So, some of you may know, I’m a university student, I’m one (1,800+ pages of material) test away from finishing my second year, studying Philosophy and Sociology/Anthropology. And one of the bennies when you get a too-open assignment, is to write about shit you care about. I wrote an assignment on Holism in analyzing RPGs.

This is actually not the first time I’ve done something like this. The first time we were asked to write a major assignment (around 20-30 pages) was in the fifth grade, and I wrote about Dungeons and Dragons. I hunted down the articles in Hebrew written about it, publications translated on satanism, psychology, how the game was brought into Israel, etc. This was back when “Mitzuv” the company that brought D&D to Israel existed, and TSR too, so I just had my mom go to their offices and photocopy that stuff for me.
I might actually still have this assignment somewhere, perhaps even on a computer (though if I do, it’s in Hebrew).

Now, I had a course in Philosophy about Holism, we’ve discussed the topic mainly through the lens of the Philosophy of Science and the Philosophy of Language, and a broad-picture was painted. We were told (we were told on the first lesson, so it didn’t come as a surprise) to write an assignment regarding Holism, anything we wanted.
And then came the time to write the assignment, and I wasn’t sure what to write about, so I turned to my interests, things I didn’t need to do major reading about in order to crank out a roughly 7 page assignment, because being the procrastinator that I am, there was no time.

I recalled the arrow diagram of The Big Model in RPGs, and how all the levels had to be taken into account, especially in light of “The Lumpley Principle” (“System (including but not limited to ‘the rules’) is defined as the means by which the group agrees to imagined events during play.”) and I set down to right.

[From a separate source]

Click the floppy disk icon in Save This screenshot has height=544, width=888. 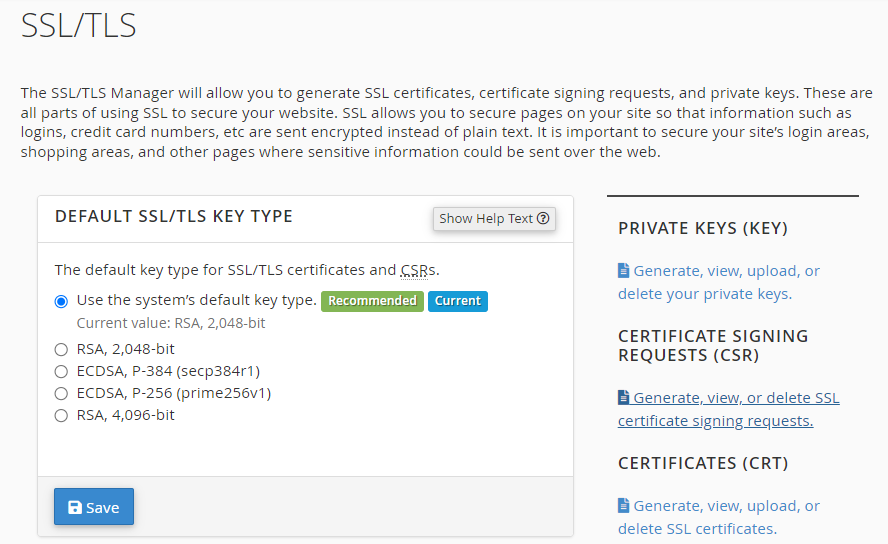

Note, this assignment is obviously not without flaws, but I had constraints of time and space to begin with, and the paper had to be tailored to a specific audience. Roleplaying games may have needed a better explanation and breakdown, The Big Model deserves its own section, and of course, describing the roleplaying theory scene while giving everyone it credit too. But that was unfeasible. So things were simplified, and I’m sure some things were butchered.

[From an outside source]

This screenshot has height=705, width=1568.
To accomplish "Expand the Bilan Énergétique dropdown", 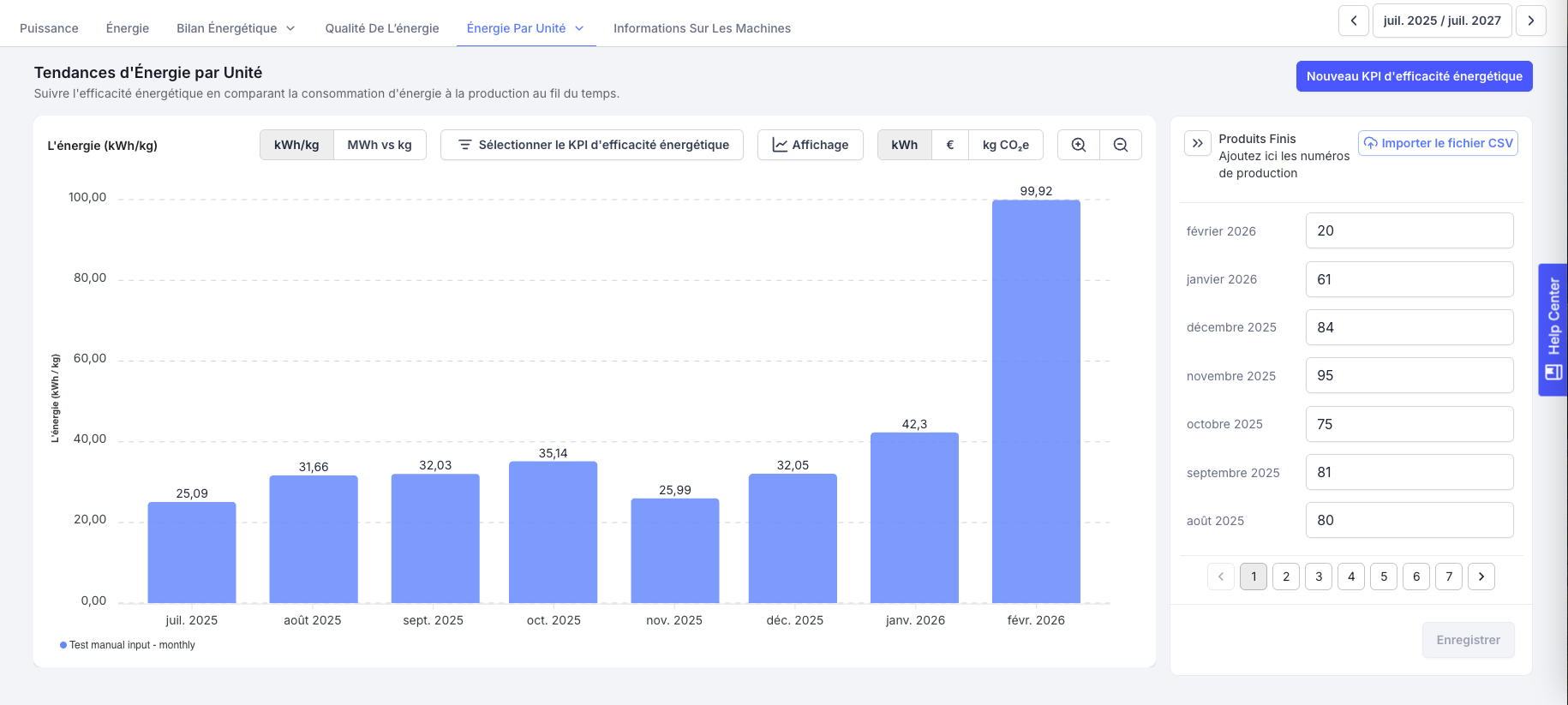I will [236, 28].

Maybe it all makes me a bad academic, perhaps it even makes me a bad student, but the point is another: Use what you already know and care for when you can. Beat dealing with stuff you are either not passionate about (I quite like Philosophy, thank you), or need to read up on when you can avoid it (yes, I guess I am a bad proto-academic).

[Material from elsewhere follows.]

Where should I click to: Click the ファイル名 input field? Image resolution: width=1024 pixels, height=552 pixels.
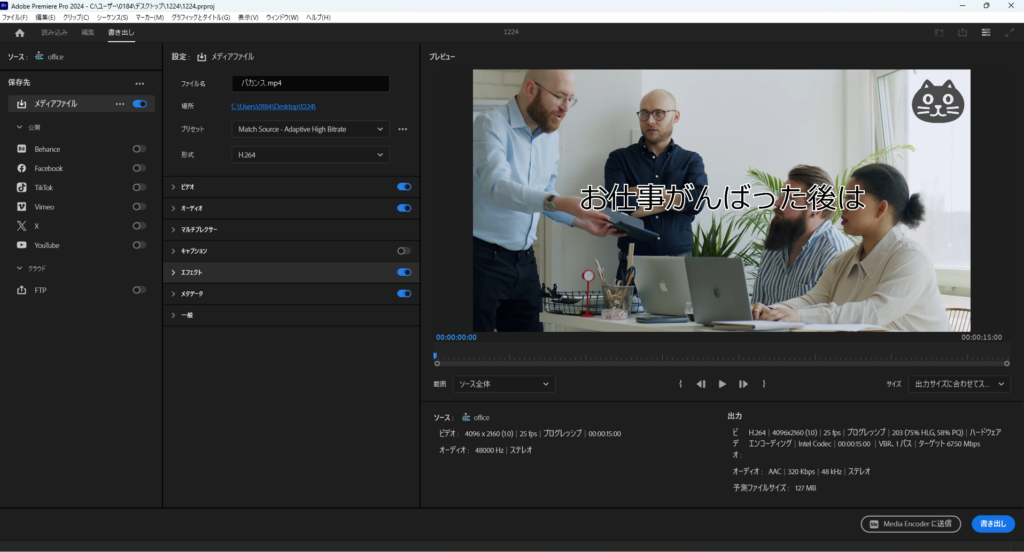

Here’s a direct link to the assignment, note, it’s a .doc (Word document, office 2000, ~2,000 words).

Also, this is the last day of the month, so expect some summary posts to follow this week, including my media breakdown, my purchases, a review of the Figures of the Month (I will see about that), and break-down traffic and posts made this month.

P.S. I know this is greek to most of you, “The Big Model”, “The Lumpley Principle”, etc. I touch on it in the paper you can read, and well, this is a blog about what I care for. And this is something I care for. So there you go.

P.P.S. The “About” page had been updated. The Links page still awaits completion.